WHEN “WRONG” BECOMES “RIGHT”

WHEN “WRONG” BECOMES “RIGHT”

  • One of the first things a Yoga teacher learns is the importance of arriving well before her lesson starts. She or he should be changed into Yoga clothes and if possible, have done a few positions to get into the spirit of the lesson which is to be taught.
    Usually I am able to adhere to this rule but today, I was the last person to arrive. My students were waiting for me at the door.

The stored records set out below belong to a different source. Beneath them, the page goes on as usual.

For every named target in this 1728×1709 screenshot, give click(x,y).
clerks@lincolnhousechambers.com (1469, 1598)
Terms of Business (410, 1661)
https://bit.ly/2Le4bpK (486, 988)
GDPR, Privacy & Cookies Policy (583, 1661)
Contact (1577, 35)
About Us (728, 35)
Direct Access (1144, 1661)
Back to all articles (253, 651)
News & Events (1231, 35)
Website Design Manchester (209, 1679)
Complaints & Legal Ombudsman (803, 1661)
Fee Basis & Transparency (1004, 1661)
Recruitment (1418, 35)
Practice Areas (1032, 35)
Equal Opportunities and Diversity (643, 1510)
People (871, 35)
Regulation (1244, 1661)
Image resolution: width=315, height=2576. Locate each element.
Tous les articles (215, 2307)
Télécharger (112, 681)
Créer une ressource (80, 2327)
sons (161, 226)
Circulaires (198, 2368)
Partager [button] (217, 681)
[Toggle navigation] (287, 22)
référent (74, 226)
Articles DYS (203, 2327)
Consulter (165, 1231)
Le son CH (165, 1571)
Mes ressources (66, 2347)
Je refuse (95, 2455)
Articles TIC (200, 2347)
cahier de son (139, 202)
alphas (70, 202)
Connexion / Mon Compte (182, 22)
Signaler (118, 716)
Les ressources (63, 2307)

Quite naturally, I apologized and told them that I was going to have to mend
my ways since this was obviously not the right way to start a lesson!
Before we began to do Yoga, however, I was amazed to hear one of my students tell me: “It was such a pleasant surprise for me to arrive before you did. Since I have a long way to drive to get to class, I am usually late. Of course, I don’t like this to happen and it makes me annoyed every time I interrupt a lesson. Today, I felt so good to be among the first to arrive at the door of the studio. It was such a
pleasure for me to be able to happily wait for you.”
Then someone else spoke up: “Elizabeth, it gave me such a feeling of relaxation to see that sometimes you arrive late and that all of us accepted this as something normal. It can happen to any of us. It shows me that we are avoiding rigidity. I think that this wonderful approach to Yoga is teaching us not only to avoid rigidity in our
bodies but also in our mental thought processing.”

Isn’t it interesting to see how something wrong can turn into something right? How often we tend to arrive at erroneous conclusions, failing to realize that there are many ways to consider what has happened to us.